== Exercise requirements ==
Below is a listing with pictures. Repeat exactly the lines starting at the one holding "很难拿到保险牌照，监管门收紧准入门槛提高 (104, 2323)" and going on through the one holding "[Blisko] (466, 823)", and leave every picture out.

== Source information ==
***

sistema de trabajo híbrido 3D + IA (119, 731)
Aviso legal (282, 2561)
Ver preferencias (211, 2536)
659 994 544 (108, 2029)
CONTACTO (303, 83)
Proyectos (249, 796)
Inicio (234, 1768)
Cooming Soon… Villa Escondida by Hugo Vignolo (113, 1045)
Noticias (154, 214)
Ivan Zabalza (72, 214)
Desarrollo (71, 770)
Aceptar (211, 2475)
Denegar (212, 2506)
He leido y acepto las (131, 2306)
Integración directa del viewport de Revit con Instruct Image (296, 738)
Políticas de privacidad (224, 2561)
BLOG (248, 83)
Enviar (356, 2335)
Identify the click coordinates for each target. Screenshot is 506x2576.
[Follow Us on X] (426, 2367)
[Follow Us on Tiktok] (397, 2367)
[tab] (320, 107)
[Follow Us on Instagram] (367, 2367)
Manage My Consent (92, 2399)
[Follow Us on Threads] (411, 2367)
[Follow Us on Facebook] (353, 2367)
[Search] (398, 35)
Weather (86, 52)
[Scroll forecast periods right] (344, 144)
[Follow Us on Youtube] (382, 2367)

***

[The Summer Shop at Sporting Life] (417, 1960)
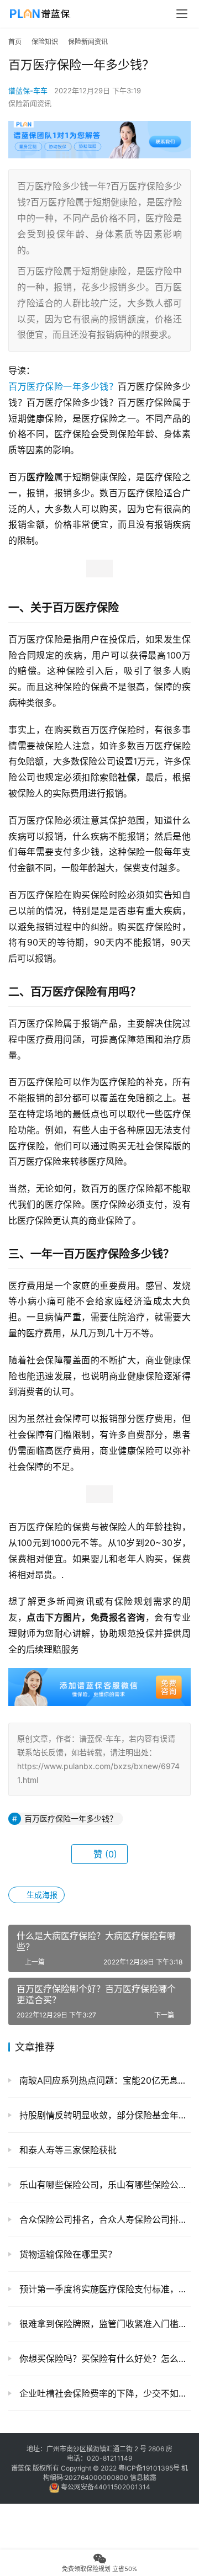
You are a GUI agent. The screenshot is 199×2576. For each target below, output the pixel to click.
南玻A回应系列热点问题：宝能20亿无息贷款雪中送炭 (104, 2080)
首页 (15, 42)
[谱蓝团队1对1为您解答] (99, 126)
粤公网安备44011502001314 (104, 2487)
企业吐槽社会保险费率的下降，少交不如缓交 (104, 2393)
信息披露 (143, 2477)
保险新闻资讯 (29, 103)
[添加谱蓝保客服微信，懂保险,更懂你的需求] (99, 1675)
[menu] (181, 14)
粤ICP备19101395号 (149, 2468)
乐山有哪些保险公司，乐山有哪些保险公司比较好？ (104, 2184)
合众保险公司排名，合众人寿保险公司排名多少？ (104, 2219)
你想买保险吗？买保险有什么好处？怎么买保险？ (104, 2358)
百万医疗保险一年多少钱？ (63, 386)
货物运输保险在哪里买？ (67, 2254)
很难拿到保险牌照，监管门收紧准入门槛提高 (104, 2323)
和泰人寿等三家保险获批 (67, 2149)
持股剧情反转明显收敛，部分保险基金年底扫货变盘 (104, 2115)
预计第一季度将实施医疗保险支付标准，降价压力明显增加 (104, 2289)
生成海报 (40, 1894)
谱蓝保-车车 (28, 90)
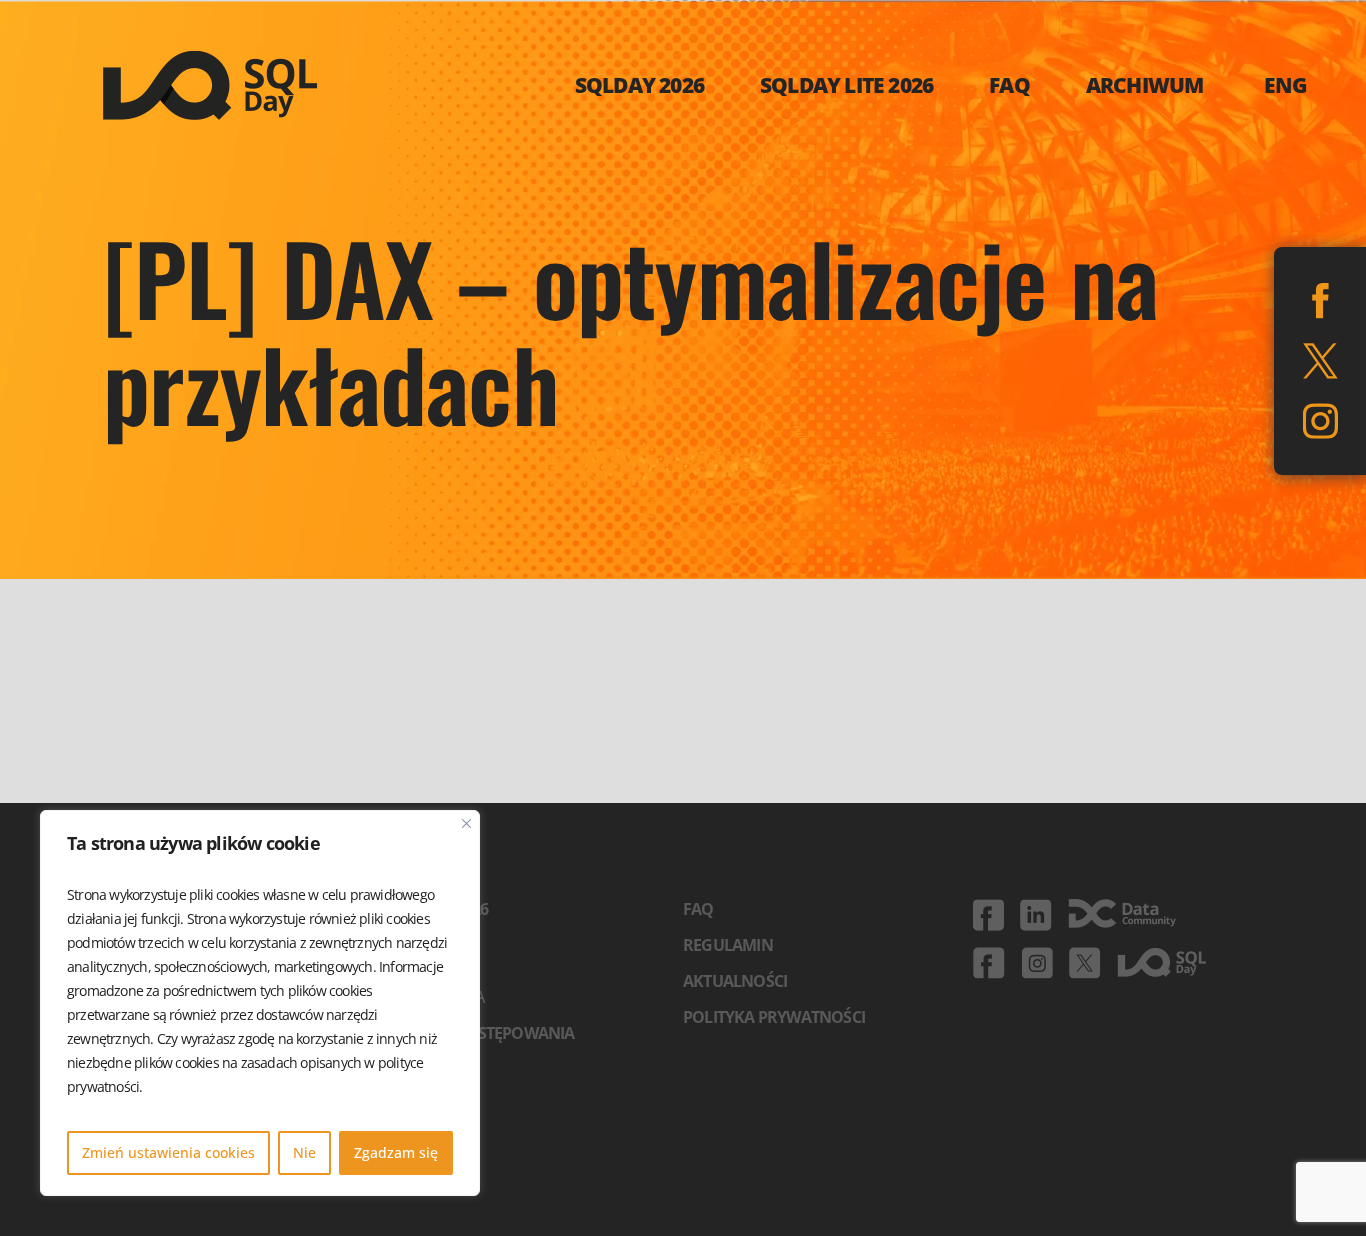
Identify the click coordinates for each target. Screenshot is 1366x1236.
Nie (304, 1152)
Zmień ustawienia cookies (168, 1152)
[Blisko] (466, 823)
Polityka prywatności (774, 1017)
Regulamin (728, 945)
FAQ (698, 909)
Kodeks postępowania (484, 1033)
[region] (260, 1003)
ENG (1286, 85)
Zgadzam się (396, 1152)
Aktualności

***

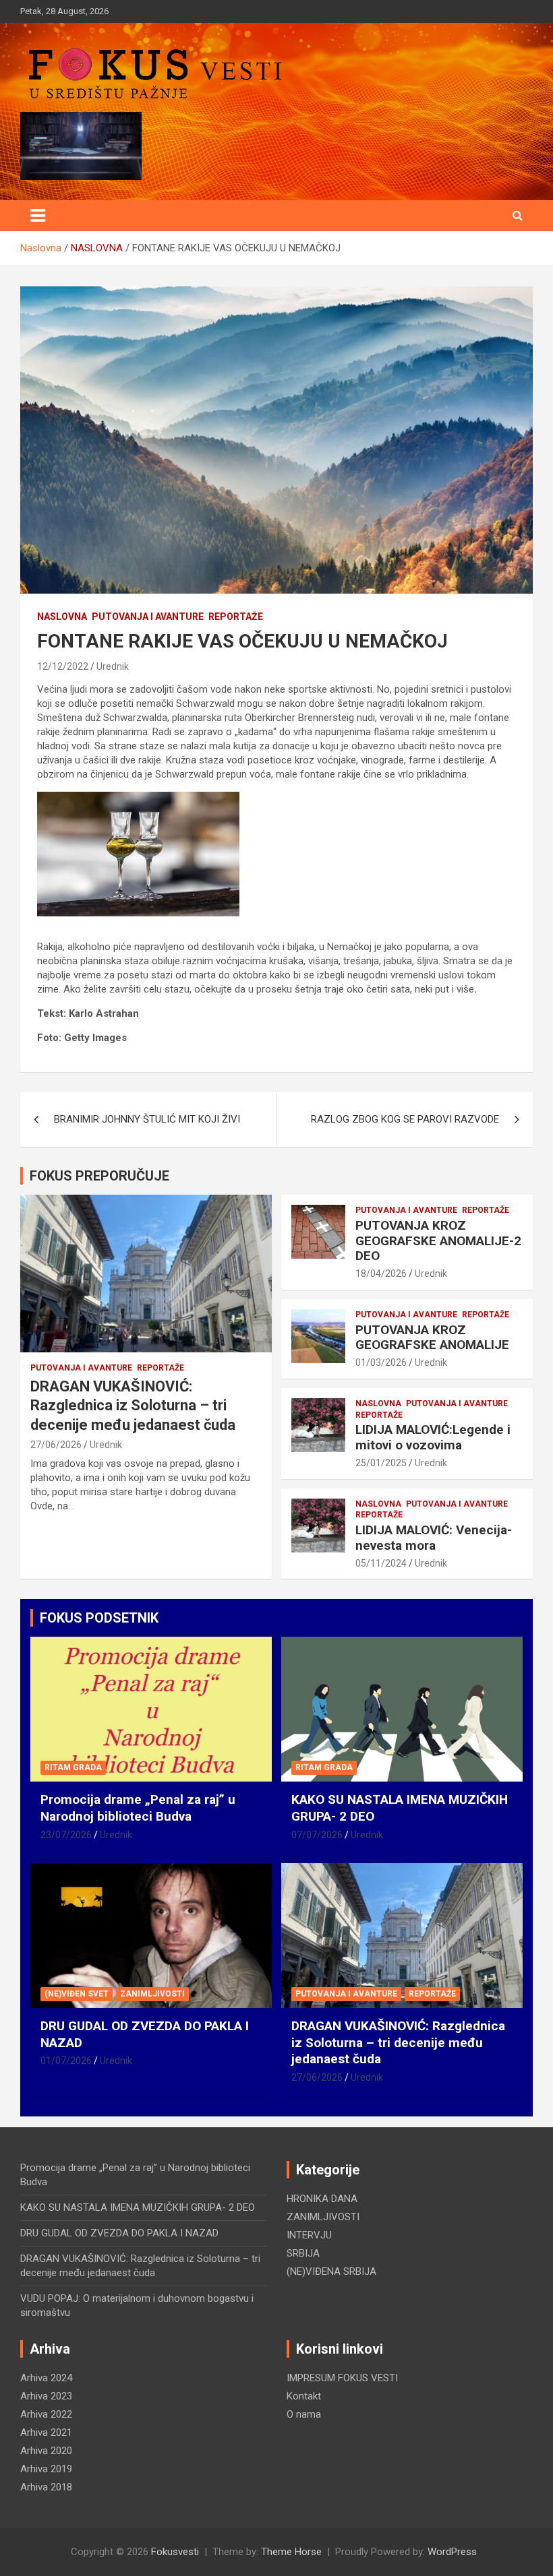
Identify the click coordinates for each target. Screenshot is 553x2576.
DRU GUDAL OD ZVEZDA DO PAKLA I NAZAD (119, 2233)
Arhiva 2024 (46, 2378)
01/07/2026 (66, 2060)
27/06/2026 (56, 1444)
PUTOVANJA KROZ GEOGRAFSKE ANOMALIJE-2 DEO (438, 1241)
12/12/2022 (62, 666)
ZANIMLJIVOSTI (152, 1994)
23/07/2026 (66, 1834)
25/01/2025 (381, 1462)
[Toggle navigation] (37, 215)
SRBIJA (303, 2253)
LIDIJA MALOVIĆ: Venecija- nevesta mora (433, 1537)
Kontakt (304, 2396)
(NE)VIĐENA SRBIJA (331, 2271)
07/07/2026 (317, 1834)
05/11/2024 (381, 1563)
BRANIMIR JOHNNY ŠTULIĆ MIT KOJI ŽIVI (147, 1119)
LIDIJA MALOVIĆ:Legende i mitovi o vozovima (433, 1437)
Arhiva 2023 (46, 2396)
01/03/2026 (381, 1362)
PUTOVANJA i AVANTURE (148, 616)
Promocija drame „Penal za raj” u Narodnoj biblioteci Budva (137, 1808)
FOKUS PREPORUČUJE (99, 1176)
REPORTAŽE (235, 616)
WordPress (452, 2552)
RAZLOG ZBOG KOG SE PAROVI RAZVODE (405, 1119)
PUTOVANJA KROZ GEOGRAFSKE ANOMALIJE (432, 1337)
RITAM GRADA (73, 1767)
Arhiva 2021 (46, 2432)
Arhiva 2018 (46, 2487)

***

== Solved problem ==
很难拿到保险牌照，监管门收紧准入门槛提高 (104, 2323)
和泰人寿等三家保险获批 (67, 2149)
持股剧情反转明显收敛，部分保险基金年底扫货变盘 (104, 2115)
预计第一季度将实施医疗保险支付标准，降价压力明显增加 (104, 2289)
生成海报 (40, 1894)
谱蓝保-车车 (28, 90)
Identify the click coordinates for each target. Screenshot is 1366x1236.
Nie (304, 1152)
Zmień ustawienia cookies (168, 1152)
[Blisko] (466, 823)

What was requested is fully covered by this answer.